Looking a little deeper, but not too deep, you will understand the essentials of weightlifting… Explosiveness! With this in mind we can develop appropriate conditioning. I’m not going to get too crazy with this since i like simple things.
Basically, i will start this with the most basic of prescriptions…Sprinting. This can be anywhere from 3 seconds to 20 seconds but anything past that and i personally have to slow down or i might die…

Once you have decided the mode of exercise, and let me caution you to keep it freaking simple!, you can put together a simple plan. For me, i like to vary things a bit so i will be doing sets of 8-10 sprints with full recovery and varying the distance and in effect the time spent working. For a quick example i may do 10x 40m sprints with full recovery.

I am not sure how to make this any simpler. You can take this same approach to just about any sport specific training. Good luck and if you have any questions about this, just post them here.

4 thoughts on “Appropriate Conditioning

  1. Dutch,

    Good post. Simple, but important. While I was doing Rip’s Starting Strength during the winter and spring, I was constantly concerned about my level of conditioning. I tried implementing some short met-cons into the program, but go fried doing that. When I hit my next strength cycle I will definitely be keeping this in mind.
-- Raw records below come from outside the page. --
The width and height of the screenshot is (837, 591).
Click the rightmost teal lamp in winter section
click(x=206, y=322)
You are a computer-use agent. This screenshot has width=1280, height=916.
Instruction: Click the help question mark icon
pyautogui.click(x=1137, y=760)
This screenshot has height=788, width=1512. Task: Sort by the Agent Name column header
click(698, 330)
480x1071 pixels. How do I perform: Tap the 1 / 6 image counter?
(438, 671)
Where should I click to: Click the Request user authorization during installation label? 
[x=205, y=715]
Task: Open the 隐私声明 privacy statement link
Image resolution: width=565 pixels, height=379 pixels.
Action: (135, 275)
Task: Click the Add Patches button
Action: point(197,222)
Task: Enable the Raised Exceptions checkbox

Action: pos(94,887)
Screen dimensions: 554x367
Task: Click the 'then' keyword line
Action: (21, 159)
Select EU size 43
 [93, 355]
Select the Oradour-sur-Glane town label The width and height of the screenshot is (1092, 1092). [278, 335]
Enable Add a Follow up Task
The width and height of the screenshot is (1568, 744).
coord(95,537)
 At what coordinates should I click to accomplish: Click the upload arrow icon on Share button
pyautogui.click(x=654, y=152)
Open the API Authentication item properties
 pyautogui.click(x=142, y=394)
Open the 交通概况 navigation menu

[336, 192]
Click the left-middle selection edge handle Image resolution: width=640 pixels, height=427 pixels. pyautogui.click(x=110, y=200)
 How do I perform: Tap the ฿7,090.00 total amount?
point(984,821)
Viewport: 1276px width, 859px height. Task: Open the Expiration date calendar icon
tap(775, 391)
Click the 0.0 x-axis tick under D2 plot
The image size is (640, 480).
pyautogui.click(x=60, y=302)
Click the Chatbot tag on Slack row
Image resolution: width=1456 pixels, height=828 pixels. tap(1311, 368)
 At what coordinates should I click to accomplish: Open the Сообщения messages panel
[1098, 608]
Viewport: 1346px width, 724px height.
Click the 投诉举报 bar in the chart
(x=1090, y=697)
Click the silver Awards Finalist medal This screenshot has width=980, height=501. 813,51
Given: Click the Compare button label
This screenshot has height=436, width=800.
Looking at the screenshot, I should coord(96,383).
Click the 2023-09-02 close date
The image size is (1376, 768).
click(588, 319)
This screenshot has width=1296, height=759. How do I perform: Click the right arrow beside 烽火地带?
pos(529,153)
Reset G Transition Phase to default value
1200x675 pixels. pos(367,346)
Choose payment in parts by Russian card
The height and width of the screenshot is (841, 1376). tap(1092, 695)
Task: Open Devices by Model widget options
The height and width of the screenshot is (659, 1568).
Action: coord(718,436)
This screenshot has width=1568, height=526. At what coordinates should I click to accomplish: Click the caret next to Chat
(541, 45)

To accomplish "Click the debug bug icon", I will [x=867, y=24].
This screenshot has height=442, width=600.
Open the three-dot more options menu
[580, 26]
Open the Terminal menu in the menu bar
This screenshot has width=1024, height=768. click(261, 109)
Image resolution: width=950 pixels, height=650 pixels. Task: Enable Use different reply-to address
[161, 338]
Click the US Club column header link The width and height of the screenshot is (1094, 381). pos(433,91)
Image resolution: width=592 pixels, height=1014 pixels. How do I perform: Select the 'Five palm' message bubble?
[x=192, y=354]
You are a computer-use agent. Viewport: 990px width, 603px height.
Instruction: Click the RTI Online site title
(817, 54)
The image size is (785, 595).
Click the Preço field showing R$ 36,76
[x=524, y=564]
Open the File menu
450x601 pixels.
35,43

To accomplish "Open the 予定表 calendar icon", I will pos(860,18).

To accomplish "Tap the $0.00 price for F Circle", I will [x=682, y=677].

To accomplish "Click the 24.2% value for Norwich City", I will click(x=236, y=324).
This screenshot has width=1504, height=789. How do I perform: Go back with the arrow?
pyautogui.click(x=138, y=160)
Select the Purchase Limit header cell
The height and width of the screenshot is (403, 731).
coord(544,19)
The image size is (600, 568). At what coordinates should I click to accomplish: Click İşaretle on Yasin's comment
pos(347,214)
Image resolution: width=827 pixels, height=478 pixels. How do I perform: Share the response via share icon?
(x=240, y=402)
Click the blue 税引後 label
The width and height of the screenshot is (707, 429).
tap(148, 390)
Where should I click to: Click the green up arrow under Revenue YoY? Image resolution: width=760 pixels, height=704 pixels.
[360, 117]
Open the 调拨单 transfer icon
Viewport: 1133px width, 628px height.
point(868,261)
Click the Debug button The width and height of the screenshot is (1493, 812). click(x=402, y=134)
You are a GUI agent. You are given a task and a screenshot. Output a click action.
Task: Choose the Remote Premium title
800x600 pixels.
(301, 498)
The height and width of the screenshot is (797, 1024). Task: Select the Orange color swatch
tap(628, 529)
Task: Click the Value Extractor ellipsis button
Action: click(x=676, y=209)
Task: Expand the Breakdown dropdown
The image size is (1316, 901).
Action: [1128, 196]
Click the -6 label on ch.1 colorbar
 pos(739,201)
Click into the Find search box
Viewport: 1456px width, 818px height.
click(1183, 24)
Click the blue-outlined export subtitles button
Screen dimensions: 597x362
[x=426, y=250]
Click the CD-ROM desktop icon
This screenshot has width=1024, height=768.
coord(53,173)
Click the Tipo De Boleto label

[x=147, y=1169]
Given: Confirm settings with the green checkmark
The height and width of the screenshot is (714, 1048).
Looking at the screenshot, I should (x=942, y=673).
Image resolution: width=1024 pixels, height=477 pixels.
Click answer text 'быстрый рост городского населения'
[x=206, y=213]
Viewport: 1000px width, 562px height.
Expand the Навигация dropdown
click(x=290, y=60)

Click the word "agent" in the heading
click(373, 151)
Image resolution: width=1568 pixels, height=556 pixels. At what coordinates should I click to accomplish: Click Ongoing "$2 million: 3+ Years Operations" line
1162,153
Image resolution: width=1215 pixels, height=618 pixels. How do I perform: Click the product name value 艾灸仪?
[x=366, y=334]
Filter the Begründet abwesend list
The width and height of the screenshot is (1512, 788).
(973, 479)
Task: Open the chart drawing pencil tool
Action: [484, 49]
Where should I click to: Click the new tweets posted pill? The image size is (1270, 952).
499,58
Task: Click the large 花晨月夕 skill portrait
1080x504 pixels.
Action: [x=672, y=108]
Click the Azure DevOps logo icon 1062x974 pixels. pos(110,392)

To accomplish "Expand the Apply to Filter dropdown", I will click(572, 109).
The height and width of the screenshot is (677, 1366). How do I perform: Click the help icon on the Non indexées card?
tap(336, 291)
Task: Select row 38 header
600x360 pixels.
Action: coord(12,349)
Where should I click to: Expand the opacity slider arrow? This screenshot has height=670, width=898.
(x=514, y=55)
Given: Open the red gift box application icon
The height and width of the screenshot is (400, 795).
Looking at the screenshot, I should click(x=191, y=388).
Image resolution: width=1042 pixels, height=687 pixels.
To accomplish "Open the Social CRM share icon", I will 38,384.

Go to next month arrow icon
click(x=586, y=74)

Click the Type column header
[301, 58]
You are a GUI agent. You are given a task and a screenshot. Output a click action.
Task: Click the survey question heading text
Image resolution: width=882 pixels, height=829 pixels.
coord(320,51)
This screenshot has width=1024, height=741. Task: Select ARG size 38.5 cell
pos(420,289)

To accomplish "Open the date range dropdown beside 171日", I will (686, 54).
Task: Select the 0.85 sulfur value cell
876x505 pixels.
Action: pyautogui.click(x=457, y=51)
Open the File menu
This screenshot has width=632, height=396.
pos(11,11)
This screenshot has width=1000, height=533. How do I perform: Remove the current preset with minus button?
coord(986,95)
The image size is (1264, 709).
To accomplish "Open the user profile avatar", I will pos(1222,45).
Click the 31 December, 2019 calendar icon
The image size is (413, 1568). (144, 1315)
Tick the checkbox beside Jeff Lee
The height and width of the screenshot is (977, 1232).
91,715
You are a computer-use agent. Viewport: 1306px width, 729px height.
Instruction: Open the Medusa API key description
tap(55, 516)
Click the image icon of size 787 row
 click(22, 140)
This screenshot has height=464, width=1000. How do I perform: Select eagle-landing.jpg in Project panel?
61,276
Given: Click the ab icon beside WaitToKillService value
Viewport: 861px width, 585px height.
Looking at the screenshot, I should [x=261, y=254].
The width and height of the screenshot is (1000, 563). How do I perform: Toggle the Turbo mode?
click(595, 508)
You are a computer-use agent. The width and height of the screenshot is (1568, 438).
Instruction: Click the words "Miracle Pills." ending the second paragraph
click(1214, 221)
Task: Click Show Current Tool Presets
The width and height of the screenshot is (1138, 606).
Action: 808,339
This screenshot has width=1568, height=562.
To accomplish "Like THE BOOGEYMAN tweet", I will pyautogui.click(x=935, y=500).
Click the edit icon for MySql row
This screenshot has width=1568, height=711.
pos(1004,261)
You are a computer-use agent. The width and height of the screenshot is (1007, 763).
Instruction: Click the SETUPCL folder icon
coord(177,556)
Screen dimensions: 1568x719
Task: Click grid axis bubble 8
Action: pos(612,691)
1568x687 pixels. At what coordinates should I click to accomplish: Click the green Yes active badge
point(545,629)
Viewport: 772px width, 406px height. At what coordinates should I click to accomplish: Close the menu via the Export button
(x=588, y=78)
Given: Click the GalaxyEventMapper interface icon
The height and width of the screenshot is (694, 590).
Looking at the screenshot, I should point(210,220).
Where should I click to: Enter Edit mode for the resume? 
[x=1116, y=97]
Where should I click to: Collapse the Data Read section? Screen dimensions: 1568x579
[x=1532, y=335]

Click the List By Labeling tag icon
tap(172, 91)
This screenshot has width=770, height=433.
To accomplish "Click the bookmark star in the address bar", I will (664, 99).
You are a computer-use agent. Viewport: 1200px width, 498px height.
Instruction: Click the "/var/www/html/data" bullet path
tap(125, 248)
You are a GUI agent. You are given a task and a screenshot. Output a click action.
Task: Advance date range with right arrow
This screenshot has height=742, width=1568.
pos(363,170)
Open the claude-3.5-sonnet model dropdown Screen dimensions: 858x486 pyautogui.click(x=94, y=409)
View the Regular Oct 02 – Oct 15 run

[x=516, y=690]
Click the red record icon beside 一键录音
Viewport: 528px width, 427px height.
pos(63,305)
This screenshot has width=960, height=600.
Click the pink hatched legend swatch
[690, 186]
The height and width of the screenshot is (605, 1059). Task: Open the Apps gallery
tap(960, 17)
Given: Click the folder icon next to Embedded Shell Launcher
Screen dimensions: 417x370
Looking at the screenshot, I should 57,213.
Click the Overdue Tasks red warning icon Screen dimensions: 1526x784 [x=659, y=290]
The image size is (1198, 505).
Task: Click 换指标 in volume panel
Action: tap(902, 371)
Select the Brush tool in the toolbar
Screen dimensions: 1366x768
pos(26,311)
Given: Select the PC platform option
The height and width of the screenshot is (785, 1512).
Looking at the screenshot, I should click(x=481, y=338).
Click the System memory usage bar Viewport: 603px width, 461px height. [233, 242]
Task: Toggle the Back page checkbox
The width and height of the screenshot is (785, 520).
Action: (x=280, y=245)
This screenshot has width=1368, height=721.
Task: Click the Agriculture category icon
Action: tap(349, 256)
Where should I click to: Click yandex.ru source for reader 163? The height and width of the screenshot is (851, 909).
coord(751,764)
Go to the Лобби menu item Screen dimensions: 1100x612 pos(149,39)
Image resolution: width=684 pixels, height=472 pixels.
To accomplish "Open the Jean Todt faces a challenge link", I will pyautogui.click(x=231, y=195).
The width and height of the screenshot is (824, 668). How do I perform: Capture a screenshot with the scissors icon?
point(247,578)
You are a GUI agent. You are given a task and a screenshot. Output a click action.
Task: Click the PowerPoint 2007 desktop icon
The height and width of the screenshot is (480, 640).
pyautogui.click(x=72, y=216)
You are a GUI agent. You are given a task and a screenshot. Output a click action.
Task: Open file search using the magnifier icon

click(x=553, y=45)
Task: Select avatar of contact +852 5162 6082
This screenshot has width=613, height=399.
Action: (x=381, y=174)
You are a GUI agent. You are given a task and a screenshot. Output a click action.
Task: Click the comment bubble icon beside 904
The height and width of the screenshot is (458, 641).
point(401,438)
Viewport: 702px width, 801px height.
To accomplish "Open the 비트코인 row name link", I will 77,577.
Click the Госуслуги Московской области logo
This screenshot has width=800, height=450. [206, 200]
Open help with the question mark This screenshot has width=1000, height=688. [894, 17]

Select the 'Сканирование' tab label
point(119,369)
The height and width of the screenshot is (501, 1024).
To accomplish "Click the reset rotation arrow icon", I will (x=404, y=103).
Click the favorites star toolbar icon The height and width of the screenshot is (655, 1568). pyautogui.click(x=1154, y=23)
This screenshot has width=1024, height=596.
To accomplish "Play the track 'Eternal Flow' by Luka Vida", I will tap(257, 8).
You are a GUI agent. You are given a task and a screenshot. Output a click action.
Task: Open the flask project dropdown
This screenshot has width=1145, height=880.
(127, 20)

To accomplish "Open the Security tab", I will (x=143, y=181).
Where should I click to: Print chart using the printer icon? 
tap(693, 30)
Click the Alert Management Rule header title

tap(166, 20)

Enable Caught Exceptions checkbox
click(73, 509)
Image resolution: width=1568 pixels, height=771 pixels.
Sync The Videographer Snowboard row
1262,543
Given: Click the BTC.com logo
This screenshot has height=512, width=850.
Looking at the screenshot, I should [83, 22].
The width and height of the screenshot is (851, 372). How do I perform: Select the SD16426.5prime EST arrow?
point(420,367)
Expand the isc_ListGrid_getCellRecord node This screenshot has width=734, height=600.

Simple programming can (and often does) work best.

  2. Dutch,

    It has been a while since I’ve checked out your site. Wow! So glad I came back, looks like I have missed alot. Crossfit burnt me up, I would be sore at work, to the point of bending over to grab something off the ground was horrible, and forget running up 20 flights of stairs with 70lbs of gear on(firefighter). But anyway, I have been doing barbell lifts 5X5, and strict bodyweight progressions to gain strength and avoid injury, along with row and run sprints once a week. The olyathlete stuff looks great, and so does the competion stuff as well, sorry there is no question, just stoked to see material on thought out programing, and great strength and conditioning coaching. Thanks

  3. Dutch,

    I have found myself gravitating to Olympic lifting during the “off season” of CrossFit. Mainly because I have been doing CrossFit for 7-8 years and want to mix things up and test my aptitude in other realms. Currently I have an Oly coach who is critiquing my form online and I typically Oly lift in a set regiment 3-4 times a week. Additionally, I perform a 10 minute of less CrossFit WOD once a week.

    How many times a week would you recommend a conditioning session so as not to negatively affect my lifts. Should I include this conditioning after an Oly workout? I usually conclude each Oly session with some form of core/gymnastic movements. If you have any suggestions or advice, I’d greatly appreciate it. Thanks, brother!

  4. Nigel,
    I think 3 x/week would be sufficient to maintain while you are lifting. I would lean towards sprinting and pulling a sled for conditioning vs air squats or an overwhelming amount of gymnastic movements.

    I am glad to hear you are making the switch over to lifting. Its a hard journey but well worth the time investment.